* **作業說明**:
1 - 根據下方關於婚姻與藝術的文字,回答以下問題:
(a) 日本人想模仿歐美,但要理解什麼的本質極為困難?
(b) 文中說日本的模仿只是皮毛,這對維持什麼有幫助?
(c) 河合提到哪一類作品可以像機關槍一樣設計得環環相扣?
2 - 請從下方關於婚姻與藝術的文字的最後一句之後接著寫下去。

不過,本來,結婚的背後甚至可以說具有宗教性,因為將個人人格形成的意圖,與世俗的結婚互相結合之後,就產生了像在美國所看到的困難狀況。

 日本人雖然想模仿歐美,但是要理解羅曼蒂克的愛本質卻極為困難。因為只是皮毛的模仿,所以那危險性在日本也是皮毛的,可以說對維持夫婦的和平有幫助。

‧河合:所謂的藝術作品,我想絕對有這樣的地方吧。如果沒有的話,可能就沒有趣味了。作者如果知道自己在創作什麼的全部使默的話,那已經不是藝術了。雖然像推理小說之類的可以像機關槍一樣設計的環環相扣,可是藝術作品並不能像這樣,我想裡頭含有很多連作者也不懂的部分是理所當然的。

* **提供資料**:
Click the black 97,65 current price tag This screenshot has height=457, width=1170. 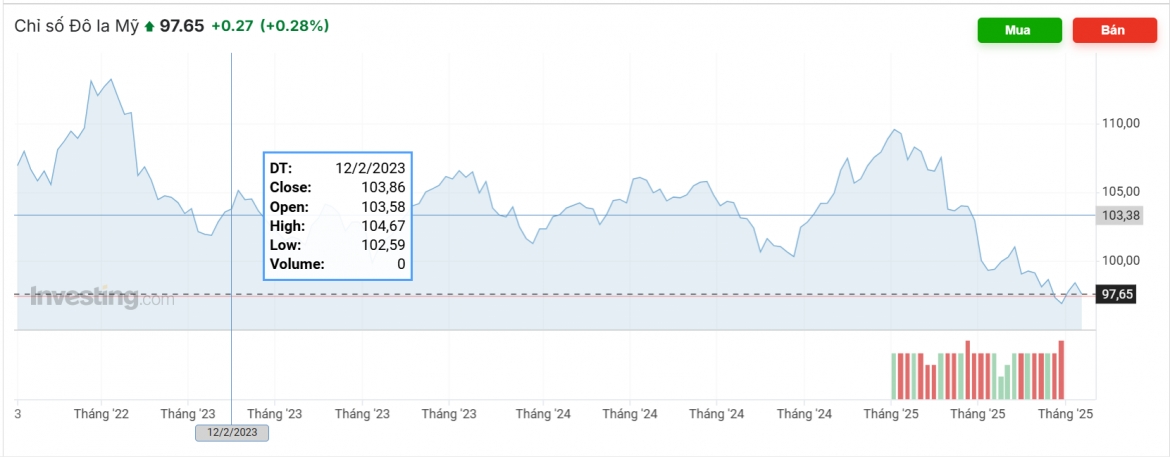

* **練習解答**:
1 -
(a) 羅曼蒂克的愛。
(b) 夫婦的和平。
(c) 推理小說之類的作品。

2 -
‧村上:我觀察日本社會有一個感想,那就是凡事如果不經歷一番痛,或者是痛苦的話,正確也是沒有意義的正確。例如,法國的核子實驗大家都反對。確實說的事情都是正確的,可是誰也沒有受到痛喔。有所謂文學者的反核宣言。那以一個運動來說,是正確得無可挑剔的,可是對於世界的結構,最終誰也沒有受到痛苦,關於這方面,我覺得不對。
    在這層意義上,我覺得村上龍是一個擁有非常敏銳感覺的作家。他從一開始就明確的預見到並寫出了暴力這東西。只是,我的情況到達那裏花了很長的時間,或者說他跟我對社會的接近方式不同。